Your assignment ::
Make a verbatim transcription of the records, without the pictures.

Data for this task ::
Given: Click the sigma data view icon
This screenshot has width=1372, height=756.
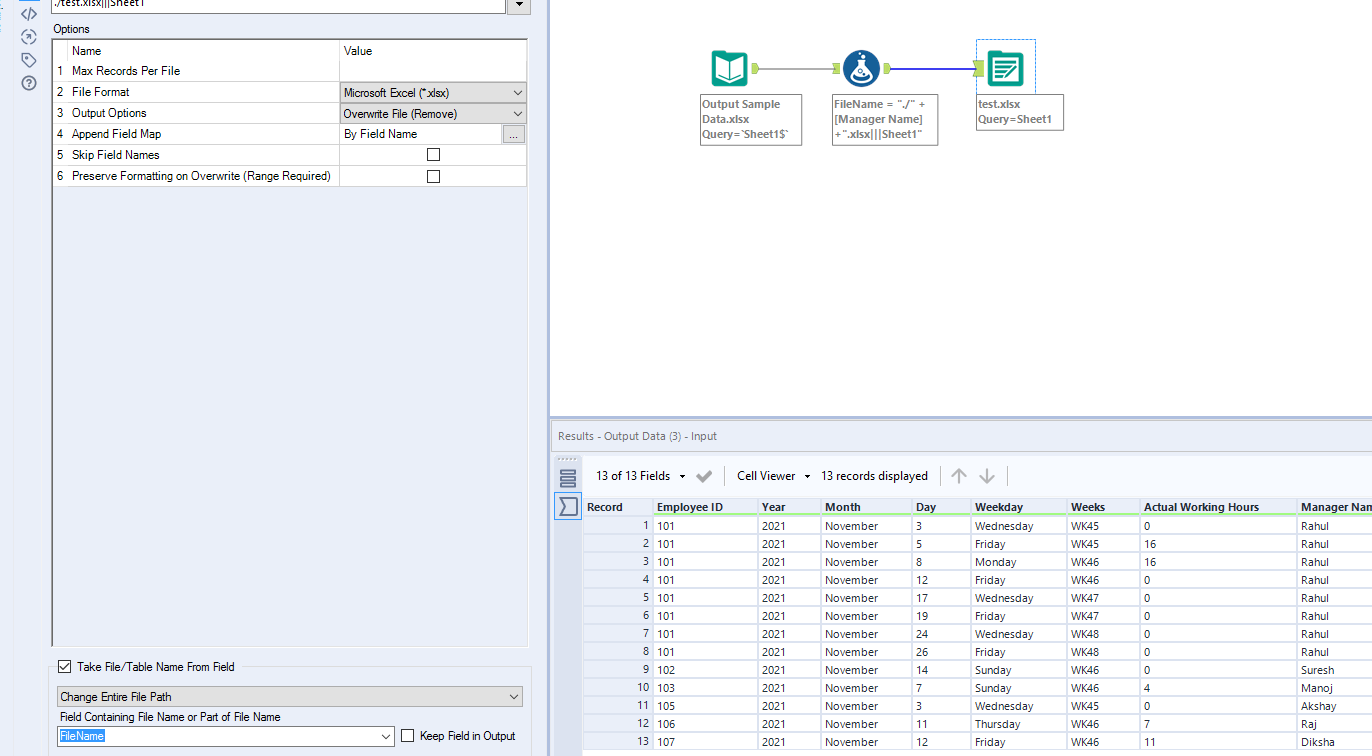Looking at the screenshot, I should tap(568, 507).
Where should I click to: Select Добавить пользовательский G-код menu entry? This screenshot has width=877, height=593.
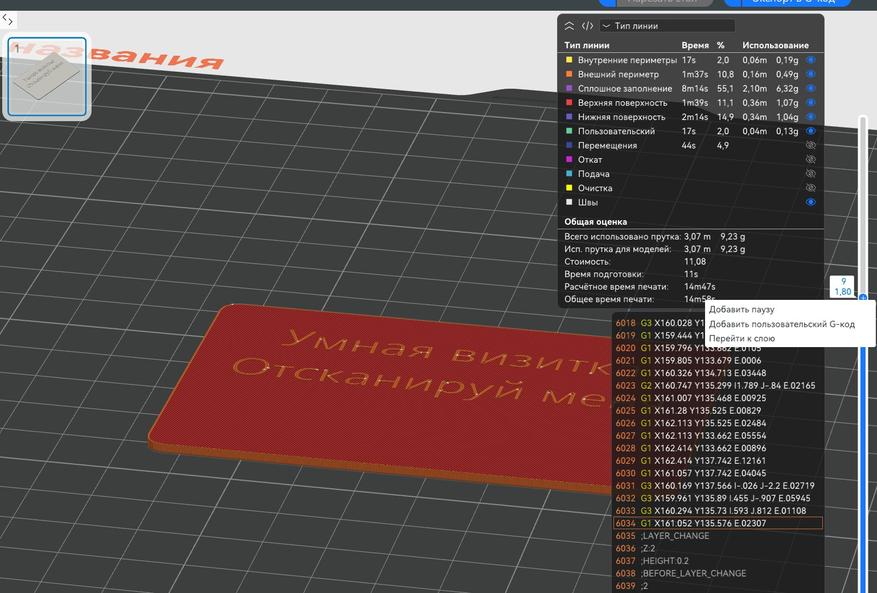tap(781, 324)
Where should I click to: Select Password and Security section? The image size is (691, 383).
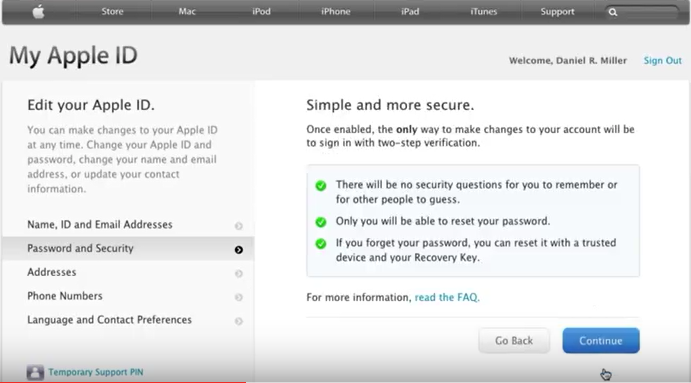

The completed task ::
Given: Click the sigma data view icon
This screenshot has width=1372, height=756.
Looking at the screenshot, I should tap(568, 507).
Where should I click to: Select Добавить пользовательский G-код menu entry? This screenshot has width=877, height=593.
tap(781, 324)
Where should I click to: Select Password and Security section? The image size is (691, 383).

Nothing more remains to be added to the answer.